## EXTRACT:

World Suicide Prevention Day – Sept 10, 2016
September is a month full of activity that includes not only seasonal changes and a new school year, but also many different days of recognition and awareness campaigns. Being a psychologist I may be biased, but I believe that mental health awareness efforts are among the most important!
Even if not directly identified, mental health plays a large factor in many of the other awareness campaigns; whether they are focused on improving physical health or eating habits, combating disease, reducing illiteracy, or addressing bullying.
Without good mental health, other life concerns become more difficult to address or manage. When mental health goes unchecked, people can find themselves becoming overwhelmed and overstressed. If left unchecked long enough, a sense of hopelessness can begin to set in; leading some people to feel trapped in their circumstances and sometimes believing that the only way out of their pain is suicide.
Therefore, even though there is incredible value and importance with other awareness campaigns, I believe one of the most important ones is World Suicide Prevention Day. If we do not ensure that we are able to effectively address suicide, then other important issues can become almost unattainable.
Suicide is preventable, but to be effective in prevention, we need to increase awareness about what leads to suicide and how people can effectively help those who are experiencing suicidal thoughts.
The alternative is to not prepare and then find ourselves in the unexpected position of either:
- Being suicidal ourselves and not knowing how to address these thoughts or how to reach out for help, or
- Supporting someone who is suicidal and feeling overwhelmed at the “responsibility” and frightened that we will say the wrong things.
Please know, the chance that you will either experience suicidal thoughts or know someone who feels suicidal is not farfetched or improbable.
According to the most current statistics available from Statistics Canada (2009), suicide is the 9th leading cause of death in Canada, and the 3rd leading cause of death among adults aged 35-44 years and the 2nd leading cause of death among youth aged 15-24 years (Statistics Canada, Canadian Vital Statistics, Death Database (CANSIM table 102-0561).
In fact, in Canada, approximately 11 people will end their lives by suicide today (Canadian Association for Suicide Prevention, CASP).

## WHAT THE TASK ASKS:
Write the next part of the blog post on World Suicide Prevention Day, picking up after its last sentence. The records have nothing to do with this.

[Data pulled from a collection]
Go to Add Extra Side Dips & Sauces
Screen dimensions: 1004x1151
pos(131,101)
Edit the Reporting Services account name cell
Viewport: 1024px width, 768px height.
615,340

## EXERCISE OUTPUT:
Therefore, I encourage you to spend time this month to learn more about suicide prevention, the risk factors and warning signs, how to assess for level of risk, how you can effectively support someone, and how you can reach out for help if you are feeling suicidal.
Please Note: If you are feeling suicidal yourself or worried that you are heading in that direction, then please keep reading. Although this article is written primarily for supporters, you will still be able to gleam insights and apply what is discussed below, thus increasing your own awareness and self-knowledge. You can also print out or forward this article to one of your supporters so they have access to this information. Together, you can collaboratively build a safety plan that meets both your needs and your supporter’s needs. If you have not disclosed the fact that you are feeling suicidal, then you could use this article as a way to bring up this concern with a loved one and begin the process of planning your next steps to ensure safety and a return to mental health.
There are many risk factors that lead to suicide making it a complex issue to understand. Suicide is often caused by someone experiencing unbearable pain, pain that is not believed to have an ending…outside of suicide. This pain can be caused by significant or cumulative loss, unexpected life changes, financial hardship, physical injuries or illness, trauma, substance abuse, or any combination of multiple life stressors. More than three times as many males will die by suicide, while more than three times as many women will attempt. Depression is the most common mental illness associated with suicide.
Those most at risk are:
- youth and young adults between the ages of 15-34 years,
- individuals who identify themselves as LGBTQ,
- individuals from a First Nations, Métis, or Inuit background, and
- people living in the lower socio-economic levels.
Most people who contemplate about or attempt suicide do not want to actually be dead, but rather want to escape the pain they are feeling. They have gotten to a point where they can no longer see another way out of the pain they are in. They feel overwhelmed. They feel hopeless. They feel as though there will be no end to their pain.
Knowing all this gives us valuable clues as to what we can do to help.
But first, what are the clues that someone is suicidal?
Here is a quick list of the most common signs:
- Depression mixed with a sense of feeling hopeless and helpless.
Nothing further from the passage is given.